--- Document segment ---

Around the world
HIJACKED: A Brazilian commercial plane was hijacked by two men in midflight in the Amazon, Globo television reported Friday in Rio de Janeiro. The plane set out from Catauari Thursday afternoon with seven passengers and two crew but failed to make a scheduled stop in Tefe. According to Globo, two men, later identified by authorities in Manaus as Colombian, forced the pilot to land to release the five remaining passengers. The hijackers then forced the crew to take off again. Representatives from the airline said they had had no word of the pilot and co-pilot, Globo reported.CONCEALED: Iraq is continuing to conceal weapons from U.N. inspectors, who found an unreported Chinese-built radar system, U.N. officials said Friday. The Security Council resolution that ended the 1991 gulf war requires Iraq to cooperate in the dismantling of its missiles and chemical, nuclear and biological weapons. The latest account of Iraq's failure to report all of its weapons comes in a report to be released next week by the commission to oversee the disarmament, the officials said.
FATAL ENCOUNTER: A suspected Haitian thief was fatally shot and another wounded in an encounter with a patrol of U.S. and Bangladeshi soldiers in Port-au-Prince, a U.S. military spokeswoman said Friday. The incident happened at about 11 p.m. EST Wednesday near a U.S. military base on the outskirts of the capital, said Army Major Regina Largent. "A multinational-force patrol consisting of Bangladeshi and U.S. soldiers encountered a group of Haitian thieves robbing Haitian citizens. The patrol intervened. A suspected thief died and another was wounded," Largent said, reading from a U.S. Defense Department statement.
Across the nation
THE WINNER: Connecticut's highest court Friday declared Democratic Rep. Sam Gejden-son the winner of a contested congressional race by a scant 21 votes. After a review of 73 disputed ballots, the state Supreme Court ruled that Gejdenson had 79,188 votes to Republican Ed Munster's 79,167. The court gave 52 of the disputed ballots to Gejdenson and 19 to Munster. The remaining two were rejected. Both Munster and Gejdenson, who is serving his seventh term, had asked the court to review the Nov. 8 election and the recount by the state secretary of state that showed Gejdenson with a four-vote advantage.
AWARD: A Pittsburgh jury awarded more than $272,000 Friday to a couple and their teenage daughter who sued a psychiatrist for allegedly failing to evaluate the girl's sensational claims of sexual abuse by her parents. Richard and Cheryl Althaus, who were arrested and charged with sex abuse before their daughter Nicole recanted, won $213,899 in their malpractice lawsuit against Dr. Judith Cohen and the University of Pittsburgh's Western Psychiatric Institute and Clinic. The jury awarded $58,333 to the 19-year-old daughter.

---

Task requirements >>
1. In the news roundup, why did the hijackers force the pilot to land? Answer in one to three sentences.
2. Print the part of the news roundup starting with "FATAL ENCOUNTER: A" and going on through "Defense Department statement.".
3. List every capitalized label that opens an item in the news roundup.
Use only the news roundup to answer.

--- Recorded data ---

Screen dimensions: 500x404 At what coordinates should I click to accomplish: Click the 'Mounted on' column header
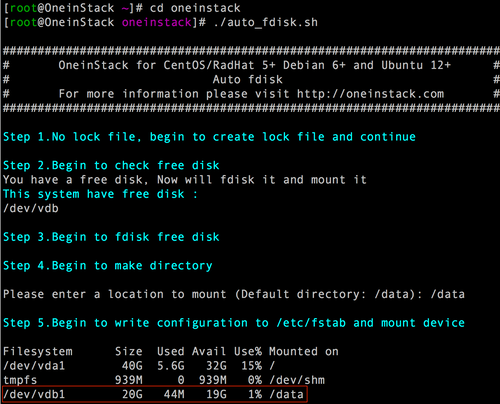(304, 352)
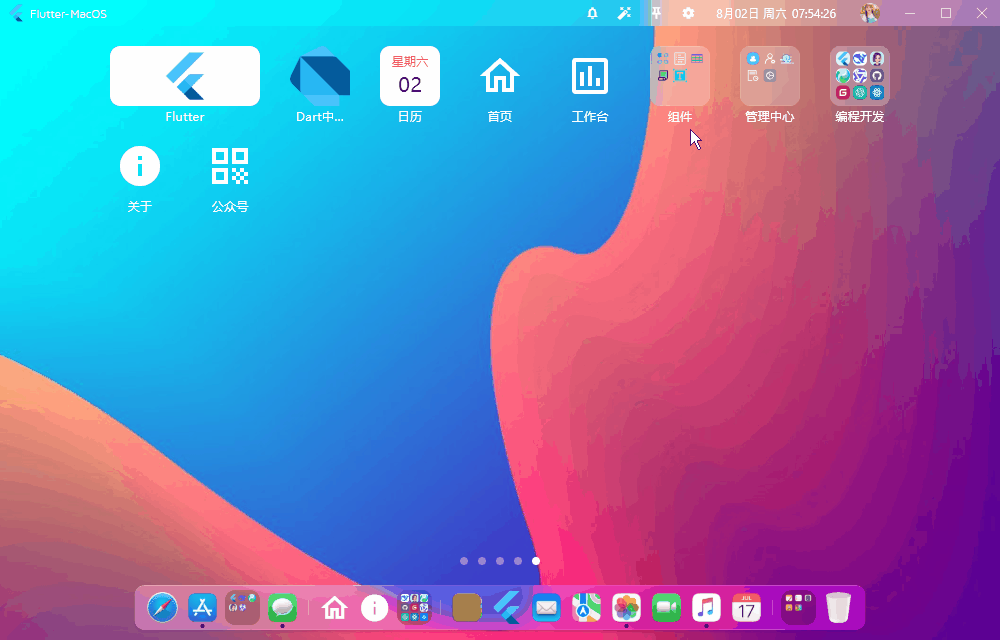Switch to the third desktop page dot
The height and width of the screenshot is (640, 1000).
tap(500, 561)
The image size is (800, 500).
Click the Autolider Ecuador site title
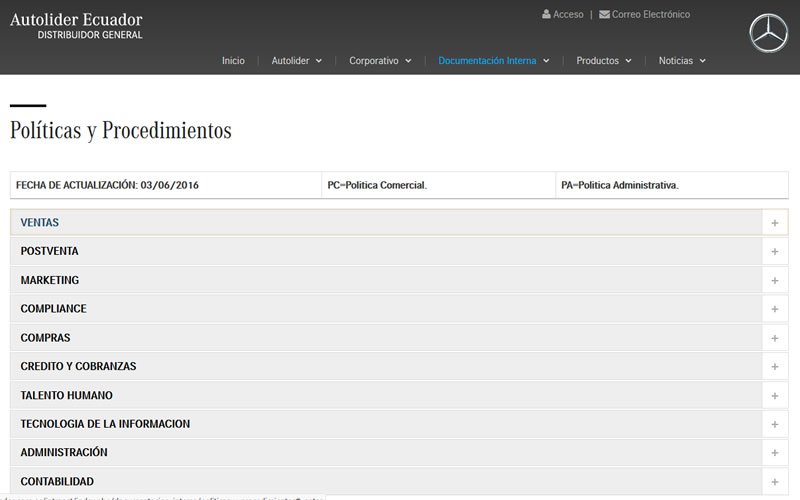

---

Set of answers >>
1. They forced the pilot to land so that the five remaining passengers could be released. Afterward they made the crew take off again.

2.
FATAL ENCOUNTER: A suspected Haitian thief was fatally shot and another wounded in an encounter with a patrol of U.S. and Bangladeshi soldiers in Port-au-Prince, a U.S. military spokeswoman said Friday. The incident happened at about 11 p.m. EST Wednesday near a U.S. military base on the outskirts of the capital, said Army Major Regina Largent. "A multinational-force patrol consisting of Bangladeshi and U.S. soldiers encountered a group of Haitian thieves robbing Haitian citizens. The patrol intervened. A suspected thief died and another was wounded," Largent said, reading from a U.S. Defense Department statement.

3.
HIJACKED
CONCEALED
FATAL ENCOUNTER
THE WINNER
AWARD